やること:
A - 学会セミナーの記事に出てくるアルファベットの略語を、重複を除いてすべて挙げてください。
B - 学会セミナーの記事の「第16回日本医療マネジメント」から「病院までに減った」ためです。」まで(両端を含む)を、「ランチョンセミナー」を「モーニングセミナー」に置き換えて書き出すこと。

=== 抜粋テキスト ===

GHCブログ

2014年06月13日

「分析は汗をかかずエレガントに」 倉敷中央病院の実データを徹底分析、医療マネジメント学会でGHC

会場は満員御礼、チケットもすぐに完売しました

会場は満員御礼、チケットもすぐに完売しました

 第16回日本医療マネジメント学会学術総会が6月13日岡山市内で始まり、GHCが同日、ケース分析などを行うランチョンセミナーを開催しました。今回の分析に用いたのは、国内でも非常に有名な倉敷中央病院(岡山県倉敷市)です。

 340人収容の会場に立ち見も出る満員御礼の中、米国グローバルヘルス財団理事長のアキよしかわが、同病院の実データをリアルタイムで分析しながら、病院の経営分析のポイントを解説しました。座長は、GHC代表取締役社長の渡辺幸子が務めました。

米国で病院産業の再編を促したDRGとIDS

 講演のテーマは「2025年に向けた医療変革時代の戦略的病院経営~倉敷中央病院の事例をもとに~」。倉敷中央病院のケース分析を行う前に、アキは米国の病院経営のトレンドについて、まず解説しました。

 入院の診療報酬を一日当たりの定額払いにする日本のDPC制度に対して、米国では一入院当たりの定額払いであるDRG制度を1980年代に導入しています。アキはDRG導入後の米国での経緯に触れた上で、「勝ち負けをはっきりさせる制度」と指摘しました。DRGの導入後は、病床・手術室稼働率を上げられないと病院の収益性が大きく低下し、「米国の病院数が、約7000病院から直近では約5500病院までに減った」ためです。

=== 提供データ ===

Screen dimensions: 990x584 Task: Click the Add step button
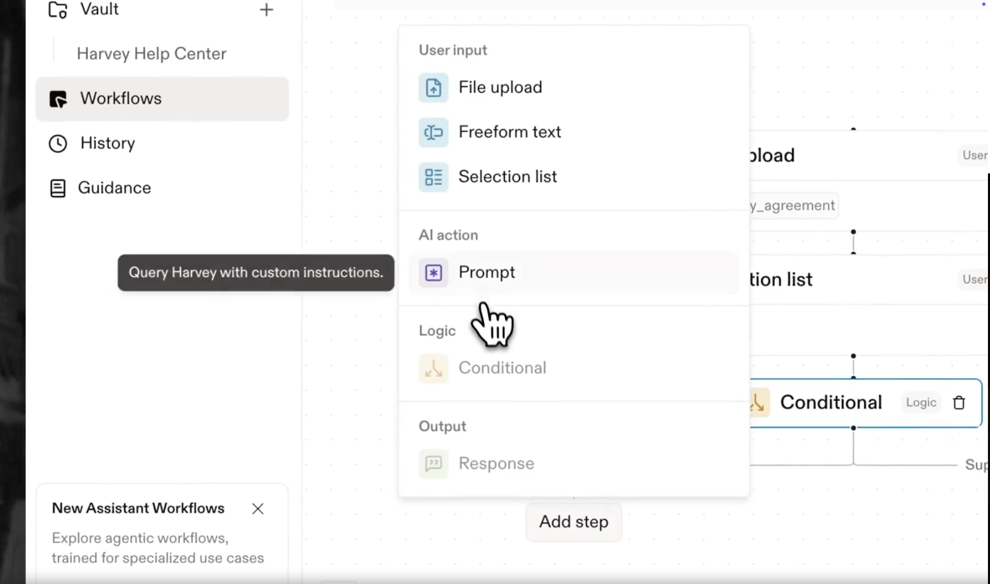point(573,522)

===
=== 提供データ ===

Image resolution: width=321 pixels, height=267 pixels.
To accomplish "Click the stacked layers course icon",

===

解答:
A - GHC、DRG、IDS、DPC

B -
第16回日本医療マネジメント学会学術総会が6月13日岡山市内で始まり、GHCが同日、ケース分析などを行うモーニングセミナーを開催しました。今回の分析に用いたのは、国内でも非常に有名な倉敷中央病院(岡山県倉敷市)です。

 340人収容の会場に立ち見も出る満員御礼の中、米国グローバルヘルス財団理事長のアキよしかわが、同病院の実データをリアルタイムで分析しながら、病院の経営分析のポイントを解説しました。座長は、GHC代表取締役社長の渡辺幸子が務めました。

米国で病院産業の再編を促したDRGとIDS

 講演のテーマは「2025年に向けた医療変革時代の戦略的病院経営~倉敷中央病院の事例をもとに~」。倉敷中央病院のケース分析を行う前に、アキは米国の病院経営のトレンドについて、まず解説しました。

 入院の診療報酬を一日当たりの定額払いにする日本のDPC制度に対して、米国では一入院当たりの定額払いであるDRG制度を1980年代に導入しています。アキはDRG導入後の米国での経緯に触れた上で、「勝ち負けをはっきりさせる制度」と指摘しました。DRGの導入後は、病床・手術室稼働率を上げられないと病院の収益性が大きく低下し、「米国の病院数が、約7000病院から直近では約5500病院までに減った」ためです。